In this project, the problem of reconstructing point clouds from a single image is studied. Two different methods, namely the depth map prediction method and the direct point cloud prediction method, were tried to solve the problem. Experimental results show that the first method is capable of generating the desired point cloud shape despite a small scaling error, while the second method did not yield a successful outcome and requires more improvement to achieve the goal. In some sense, it is expected that using the second method would encounter more challenge than using the first one, since the mapping from the image domain to the point cloud domain requires the neural network model to be order-invariant for the point sets. Nevertheless, using the second method has the potential advantage of relaxing the requirement on high-definition ground truth depth maps for model training. Therefore, I think it is worth further study in the future.

References

[1] Ranftl, René, Alexey Bochkovskiy, and Vladlen Koltun. "Vision transformers for dense prediction." In Proceedings of the IEEE/CVF International Conference on Computer Vision, pp. 12179-12188. 2021.

[2] Zou, Chuhang, and Derek Hoiem. "Silhouette guided point cloud reconstruction beyond occlusion." In Proceedings of the IEEE/CVF Winter Conference on Applications of Computer Vision, pp. 41-50. 2020.

[3] He, Kaiming, Xiangyu Zhang, Shaoqing Ren, and Jian Sun. "Deep residual learning for image recognition." In Proceedings of the IEEE conference on computer vision and pattern recognition, pp. 770-778. 2016.

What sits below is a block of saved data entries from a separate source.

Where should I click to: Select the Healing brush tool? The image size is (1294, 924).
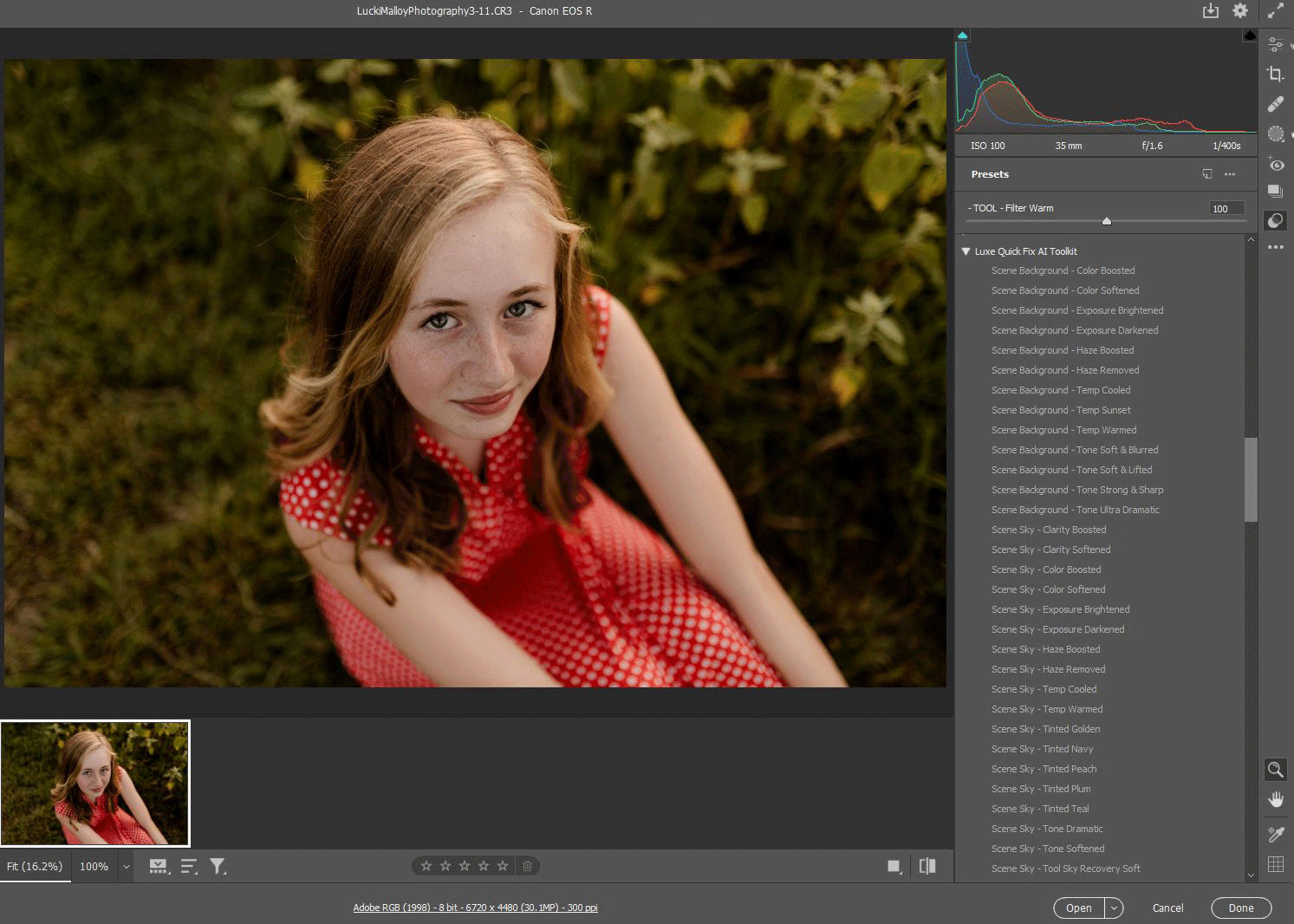(x=1275, y=104)
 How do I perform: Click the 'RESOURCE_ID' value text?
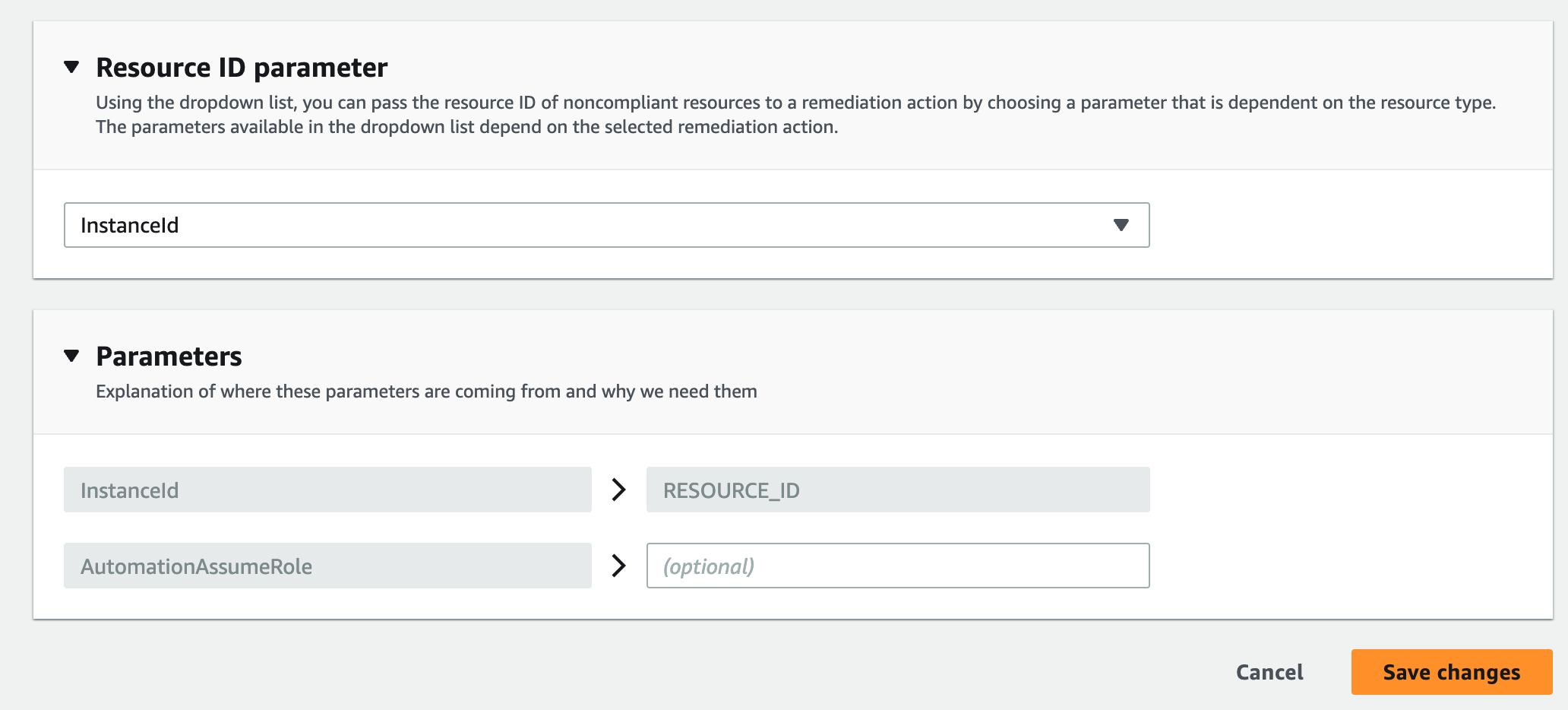(731, 490)
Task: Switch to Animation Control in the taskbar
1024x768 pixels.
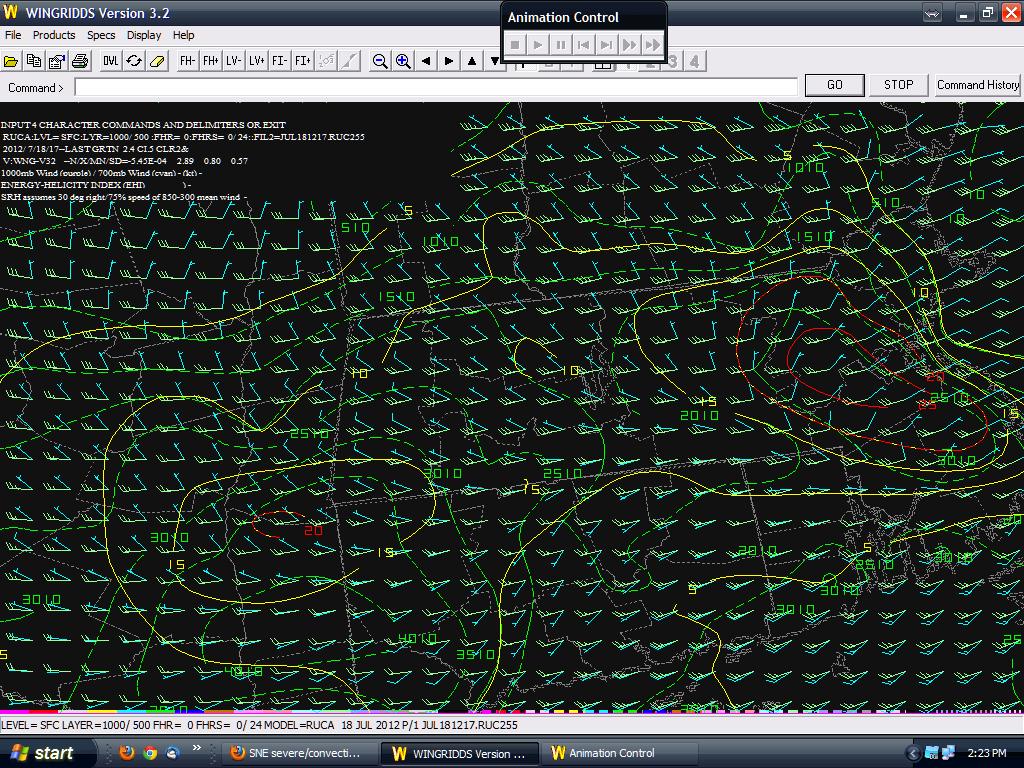Action: (612, 753)
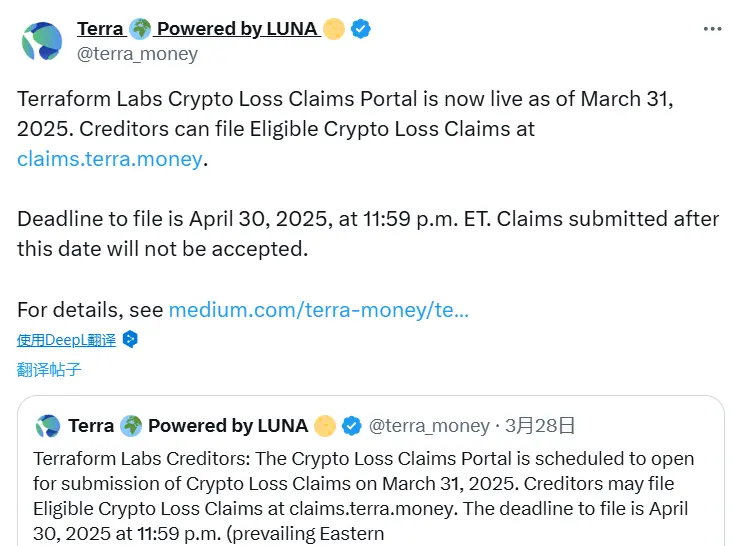The image size is (739, 546).
Task: Click the DeepL logo icon
Action: [x=129, y=340]
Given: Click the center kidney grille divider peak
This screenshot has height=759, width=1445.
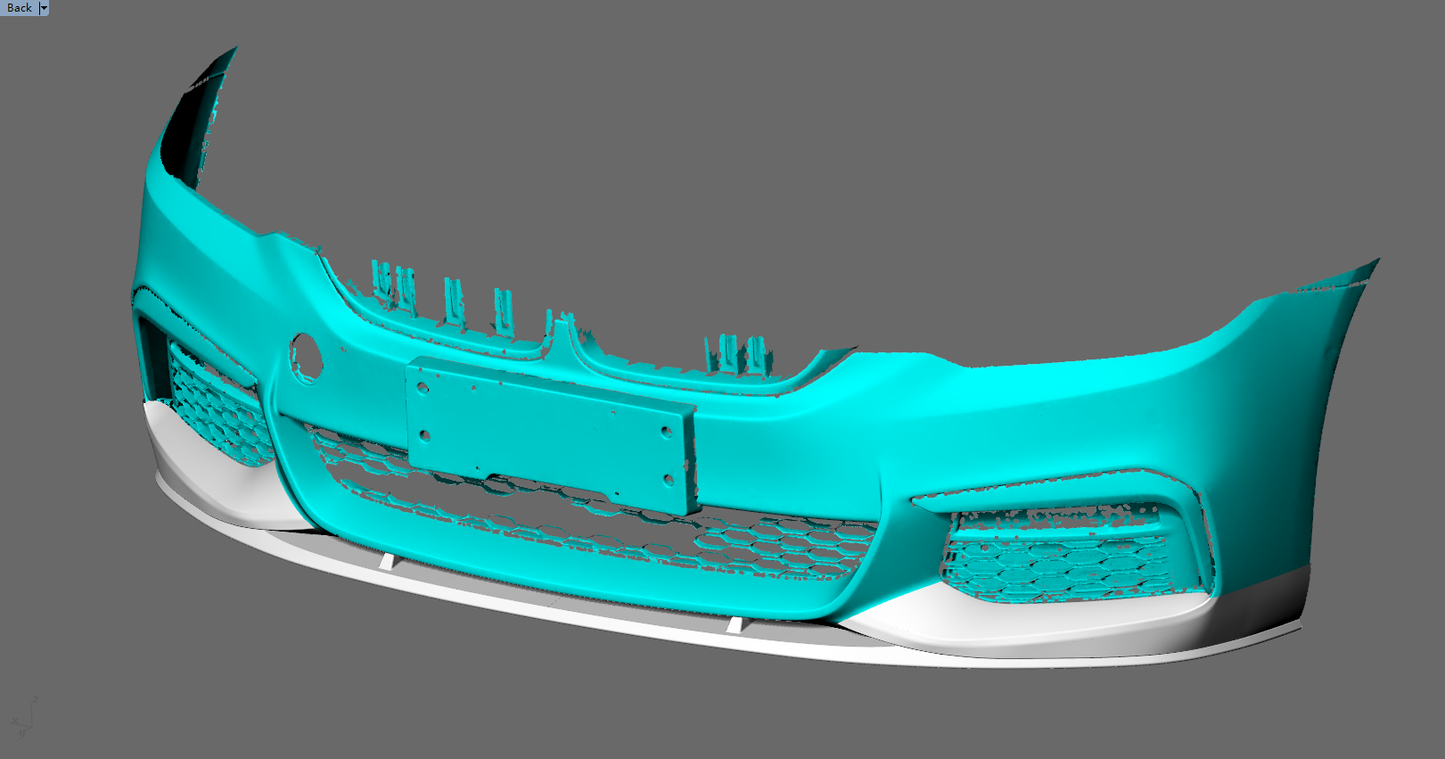Looking at the screenshot, I should 562,328.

[4] He, Kaiming, Georgia Gkioxari, Piotr Dollár, and Ross Girshick. "Mask r-cnn." In Proceedings of the IEEE international conference on computer vision, pp. 2961-2969. 2017.

[5] Gaidon, Adrien, Qiao Wang, Yohann Cabon, and Eleonora Vig. "Virtual worlds as proxy for multi-object tracking analysis." In Proceedings of the IEEE conference on computer vision and pattern recognition, pp. 4340-4349. 2016.

[6] Qi, Charles R., Hao Su, Kaichun Mo, and Leonidas J. Guibas. "Pointnet: Deep learning on point sets for 3d classification and segmentation." In Proceedings of the IEEE conference on computer vision and pattern recognition, pp. 652-660. 2017.